One of the things I note about attending editorial cartoonist conventions is how the American ones tend to be segmented into vague factions — not unfriendly factions, but a few that seem to gather in social groups. They aren’t so noticeably divided by nationality, such as Canadians vs. Americans, right vs. left cartoonists, or the cross-hatchers vs. the photoshoppers. There is a clique of Alternative cartoonists who tend to stick to themselves. While they don’t say it at loud among mainstream newspaper editorial cartoonists I think the Alties view the products of the traditional big city cartoonist as generally lame, wishy washy in their politics, and predictable with their gags. The Alty cartoonist tends to be younger, angrier, they possess greater freedoms to express their opinions, and they tend to be from the left of the political spectrum. When they aren’t skewering Bush, Cheney, or some other right winger getting heat in the Liberal press they tackle issues that are often overlooked by the full time editorial cartoonists, like religion, feminism, racism and homosexuality. I enjoy following the Alty cartoonists, and while I may not agree with the approach of their cartoons or the point they’re arguing for, I respect their passion to tackle issues and politicians by using the liberties granted to them by their editors.
On the other hand there are those who don’t appreciate the editorial cartoon. I’m having a hard time wondering how someone can dismiss what I would call an art form going way back through history. Ivan Brunetti, a comic book artist writes on the Daily Crosshatch:
“…Another problematic genre is the political/editorial cartoon, with its facile and smug symbology, which often seems manipulative and insulting to the reader’s intelligence. The political value of comics (or art in general) is dubious at best, in my opinion. I have always said, “Political cartoons are the ass-end of the artform” (which is admittedly cruel of me). Political cartoons are often too reductive and lacking in nuance or subtlety. Occasionally, some heavy-handed or ham-fisted cartoon causes a great uproar. Well, if one sets out to offend a group of people with an image or cartoon, and one has a large forum, such as a newspaper, the cartoon will probably get a reaction. But I question the value of that. It seems like a little dance: someone draws something purposely to offend another, and then that person gets offended. Yeah, great.
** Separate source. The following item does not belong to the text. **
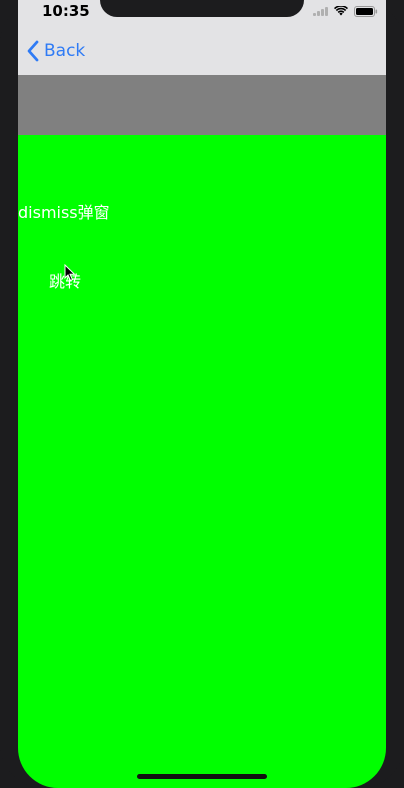 The height and width of the screenshot is (788, 404). What do you see at coordinates (64, 211) in the screenshot?
I see `dismiss-popup-button: dismiss弹窗` at bounding box center [64, 211].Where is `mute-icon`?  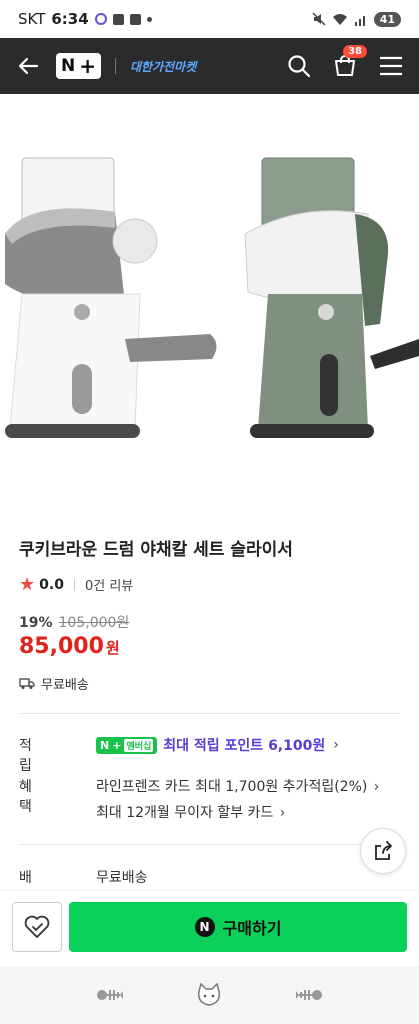
mute-icon is located at coordinates (319, 19).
Life and people, I believe, are a lot more complicated than that. It seems that (strictly) political cartoons can have one of two reactions: if you agree, you nod approvingly (but not really laugh), and if you disagree, you mutter something about the cartoonist being “an asshole” (and also not laugh). At best, the aim is to polarize people by relying on extreme viewpoints, and at worst, to pussyfoot around the issues for fear of actually offending somebody. Either way, everything is strictly in black and white terms, with no in-betweens, and I would much rather read a story about full, complex characters going about their lives. I think stories about human beings are still going to address political issues, if they deal with reality at all, but in an implicit rather than explicit (or worse, didactic) manner, thus generously and sympathetically allowing the reader to decide what to think. I guess one can argue that everything is political on some level, but then there really is no need to sledgehammer the reader’s head.”
Wonkette.com does a wonderful job of critiquing recent editorial cartoons. Wonderful, only because mine never get chosen.